Data extract:

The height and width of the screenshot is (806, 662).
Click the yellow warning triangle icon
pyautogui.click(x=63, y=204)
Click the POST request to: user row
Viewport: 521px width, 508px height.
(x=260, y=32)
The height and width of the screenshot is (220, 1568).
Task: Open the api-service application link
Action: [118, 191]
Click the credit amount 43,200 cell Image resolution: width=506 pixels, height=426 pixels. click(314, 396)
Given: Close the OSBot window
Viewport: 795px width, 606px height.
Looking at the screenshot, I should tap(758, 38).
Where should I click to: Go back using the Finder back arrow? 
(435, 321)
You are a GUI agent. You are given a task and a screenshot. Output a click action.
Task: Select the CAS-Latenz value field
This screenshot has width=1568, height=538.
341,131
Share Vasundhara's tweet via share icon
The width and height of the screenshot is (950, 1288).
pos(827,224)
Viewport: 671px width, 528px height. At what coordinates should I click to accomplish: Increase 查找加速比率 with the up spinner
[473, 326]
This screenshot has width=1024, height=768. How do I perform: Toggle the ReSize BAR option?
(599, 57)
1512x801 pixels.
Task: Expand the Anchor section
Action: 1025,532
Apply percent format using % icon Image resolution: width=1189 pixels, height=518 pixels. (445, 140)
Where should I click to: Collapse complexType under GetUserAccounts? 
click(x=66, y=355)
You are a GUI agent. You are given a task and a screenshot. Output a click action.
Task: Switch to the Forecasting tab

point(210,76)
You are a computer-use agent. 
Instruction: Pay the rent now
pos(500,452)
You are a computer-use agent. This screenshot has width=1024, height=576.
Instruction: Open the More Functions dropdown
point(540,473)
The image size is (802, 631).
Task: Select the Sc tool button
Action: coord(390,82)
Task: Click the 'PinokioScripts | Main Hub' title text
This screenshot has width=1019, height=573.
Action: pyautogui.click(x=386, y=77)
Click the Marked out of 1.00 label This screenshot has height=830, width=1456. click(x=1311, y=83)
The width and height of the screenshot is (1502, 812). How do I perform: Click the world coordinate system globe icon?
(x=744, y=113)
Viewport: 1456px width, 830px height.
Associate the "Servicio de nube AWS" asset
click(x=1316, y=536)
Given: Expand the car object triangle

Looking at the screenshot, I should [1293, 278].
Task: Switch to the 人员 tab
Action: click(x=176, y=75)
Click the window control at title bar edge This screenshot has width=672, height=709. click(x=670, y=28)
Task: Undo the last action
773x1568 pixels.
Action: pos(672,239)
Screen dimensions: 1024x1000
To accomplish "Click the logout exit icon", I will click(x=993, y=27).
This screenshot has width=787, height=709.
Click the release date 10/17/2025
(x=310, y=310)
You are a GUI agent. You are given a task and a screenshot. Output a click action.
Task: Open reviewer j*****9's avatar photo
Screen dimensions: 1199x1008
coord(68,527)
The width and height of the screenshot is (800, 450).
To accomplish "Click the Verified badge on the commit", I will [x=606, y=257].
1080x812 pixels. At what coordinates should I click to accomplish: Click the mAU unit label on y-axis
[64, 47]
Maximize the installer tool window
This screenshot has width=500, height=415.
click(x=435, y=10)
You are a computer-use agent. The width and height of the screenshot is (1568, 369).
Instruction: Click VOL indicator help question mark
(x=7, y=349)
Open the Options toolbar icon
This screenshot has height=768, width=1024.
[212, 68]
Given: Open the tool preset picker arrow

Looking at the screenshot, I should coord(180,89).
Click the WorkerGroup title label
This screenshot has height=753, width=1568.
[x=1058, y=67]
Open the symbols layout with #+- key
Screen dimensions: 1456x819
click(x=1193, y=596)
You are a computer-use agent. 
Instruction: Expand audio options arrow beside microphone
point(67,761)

Task directions: Give every line of the records above as a JSON list of strings, with one string per line and no entries for blank lines.

Problem solution:
[
  "The height and width of the screenshot is (806, 662).",
  "Click the yellow warning triangle icon",
  "pyautogui.click(x=63, y=204)",
  "Click the POST request to: user row",
  "Viewport: 521px width, 508px height.",
  "(x=260, y=32)",
  "The height and width of the screenshot is (220, 1568).",
  "Task: Open the api-service application link",
  "Action: [118, 191]",
  "Click the credit amount 43,200 cell Image resolution: width=506 pixels, height=426 pixels. click(314, 396)",
  "Given: Close the OSBot window",
  "Viewport: 795px width, 606px height.",
  "Looking at the screenshot, I should tap(758, 38).",
  "Where should I click to: Go back using the Finder back arrow? ",
  "(435, 321)",
  "You are a GUI agent. You are given a task and a screenshot. Output a click action.",
  "Task: Select the CAS-Latenz value field",
  "This screenshot has width=1568, height=538.",
  "341,131",
  "Share Vasundhara's tweet via share icon",
  "The width and height of the screenshot is (950, 1288).",
  "pos(827,224)",
  "Viewport: 671px width, 528px height. At what coordinates should I click to accomplish: Increase 查找加速比率 with the up spinner",
  "[473, 326]",
  "This screenshot has width=1024, height=768. How do I perform: Toggle the ReSize BAR option?",
  "(599, 57)",
  "1512x801 pixels.",
  "Task: Expand the Anchor section",
  "Action: 1025,532",
  "Apply percent format using % icon Image resolution: width=1189 pixels, height=518 pixels. (445, 140)",
  "Where should I click to: Collapse complexType under GetUserAccounts? ",
  "click(x=66, y=355)",
  "You are a GUI agent. You are given a task and a screenshot. Output a click action.",
  "Task: Switch to the Forecasting tab",
  "point(210,76)",
  "You are a computer-use agent. ",
  "Instruction: Pay the rent now",
  "pos(500,452)",
  "You are a computer-use agent. This screenshot has width=1024, height=576.",
  "Instruction: Open the More Functions dropdown",
  "point(540,473)",
  "The image size is (802, 631).",
  "Task: Select the Sc tool button",
  "Action: coord(390,82)",
  "Task: Click the 'PinokioScripts | Main Hub' title text",
  "This screenshot has width=1019, height=573.",
  "Action: pyautogui.click(x=386, y=77)",
  "Click the Marked out of 1.00 label This screenshot has height=830, width=1456. click(x=1311, y=83)",
  "The width and height of the screenshot is (1502, 812). How do I perform: Click the world coordinate system globe icon?",
  "(x=744, y=113)",
  "Viewport: 1456px width, 830px height.",
  "Associate the \"Servicio de nube AWS\" asset",
  "click(x=1316, y=536)",
  "Given: Expand the car object triangle",
  "Looking at the screenshot, I should [1293, 278].",
  "Task: Switch to the 人员 tab",
  "Action: click(x=176, y=75)",
  "Click the window control at title bar edge This screenshot has width=672, height=709. click(x=670, y=28)",
  "Task: Undo the last action",
  "773x1568 pixels.",
  "Action: pos(672,239)",
  "Screen dimensions: 1024x1000",
  "To accomplish \"Click the logout exit icon\", I will click(x=993, y=27).",
  "This screenshot has width=787, height=709.",
  "Click the release date 10/17/2025",
  "(x=310, y=310)",
  "You are a GUI agent. You are given a task and a screenshot. Output a click action.",
  "Task: Open reviewer j*****9's avatar photo",
  "Screen dimensions: 1199x1008",
  "coord(68,527)",
  "The width and height of the screenshot is (800, 450).",
  "To accomplish \"Click the Verified badge on the commit\", I will [x=606, y=257].",
  "1080x812 pixels. At what coordinates should I click to accomplish: Click the mAU unit label on y-axis",
  "[64, 47]",
  "Maximize the installer tool window",
  "This screenshot has width=500, height=415.",
  "click(x=435, y=10)",
  "You are a computer-use agent. The width and height of the screenshot is (1568, 369).",
  "Instruction: Click VOL indicator help question mark",
  "(x=7, y=349)",
  "Open the Options toolbar icon",
  "This screenshot has height=768, width=1024.",
  "[212, 68]",
  "Given: Open the tool preset picker arrow",
  "Looking at the screenshot, I should coord(180,89).",
  "Click the WorkerGroup title label",
  "This screenshot has height=753, width=1568.",
  "[x=1058, y=67]",
  "Open the symbols layout with #+- key",
  "Screen dimensions: 1456x819",
  "click(x=1193, y=596)",
  "You are a computer-use agent. ",
  "Instruction: Expand audio options arrow beside microphone",
  "point(67,761)"
]